I am a miniature painter, and I use brush-on mod podge to seal my minis because it's what I have available and a bottle of mod podge lasts much longer and is easier to use than an aerosol sealer. However, my gloss coat bottle got shaken when my dog knocked it off the table, and I have a lot of trouble with bubbles.

Is there an easy way to get rid of these bubbles when they're on an irregular 3D surface like a mini? Do I need to get a new bottle? Is there a way I can prevent these bubbles even when dealing with odd shapes?

  • 2
    I think a picture would help towards understanding the problem and finding a solution. Personally, I can only guess the problem.
    – virolino
    Sep 17, 2019 at 5:47
  • 1
    Seconding a need for a photo. Also, how long ago did the bottle get knocked off the table/how long have the bubbles been present? I guarantee it was subjected to much worse than a short fall in shipping and stocking, and you may only need to wait.
    – Allison C
    Sep 17, 2019 at 14:58
  • 1
    Let me see if I understand the question: The bottle itself has a bunch of air bubbles, to the point that the brush you use picks them up and applies them, leaving bubbles on the painted product itself?
    – user24
    Sep 17, 2019 at 16:29

1 Answer 1


Sources of bubbles

Mod Podge doesn't contain solvents that degas and create bubbles in the finish. If you are getting bubbles in the finish, it's either because of air bubbles that got mixed into the product, or air trapped during application.

Getting rid of bubbles in the product

As Allison C notes in a comment, the product gets a lot more shaking before it ever gets to you than what it got being knocked off the table. It's a thick liquid, so it can take a while for bubbles to all work themselves to the surface. If the container sits for a few days, any bubbles should rise to the top.

The same would apply if you ever decide to stir the contents. Stir slowly to not introduce air, then let it sit for a few days.

There's a way to speed up getting rid of any air bubbles. Slowly pour the contents into another container in as fine a stream as you can. If you want to store it in the original container, pour it back the same way. For this to work, you need patience to avoid the temptation to speed things up. Any air bubbles will end up at the top of the product in the container you pour into, where they can easily escape.

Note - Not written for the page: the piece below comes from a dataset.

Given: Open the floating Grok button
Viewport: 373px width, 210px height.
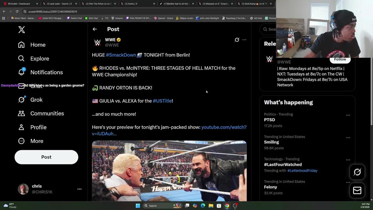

Avoiding bubbles in the coating

Even if there are no air bubbles in the product, you can still get bubbles during application. There are two main ways. If what you're coating has a lot of surface texture and detail, you can trap air when you apply the coat. If you use a scrubbing motion with the brush, that can stir in air. If you are applying a thick coating, air from those sources can aggregate as bubbles. The coating dries from the outside in, so the surface can trap them. Even if the bubble pops, the coating may be viscous enough at that point to not flow into the bubble hole, leaving a pock mark.

Techniques to avoid this:

  • Apply several, very thin layers, waiting between coats for the previous coat to dry enough to be clear.
  • Try to brush in smooth strokes rather than scrub the Mod Podge into the detail and nooks and crannies.
  • Inspect for bubbles after each coat. If you see a bubble or pock mark, that's a sign that you're applying too thick a coat.

    Wait for the Mod Podge to dry so you can see its final form. Fill pock marks with a tiny drop of Mod Podge at the end of a pin or toothpick, slightly overfilling so the drop is a little raised (it will flatten when it dries). You probably don't need to worry about pock marks that seem too small to fill; they will get filled by the next coat the same way tiny detail got filled by the first coat. Wait for that to dry.

    Inspect to see if any irregularity is visible in the surface. If so, gently dry polish the area with an abrasive scrubbing pad (the abrasive surface is typically a non-woven mesh of plastic like nylon filaments). If you need something smaller, try a small piece of nylon fabric wrapped around a cotton swab. You don't need a perfect surface, just no visible ridges; if any irregularities are barely visible, don't worry about them. Then give it another thin coating, which will hide any minor imperfections.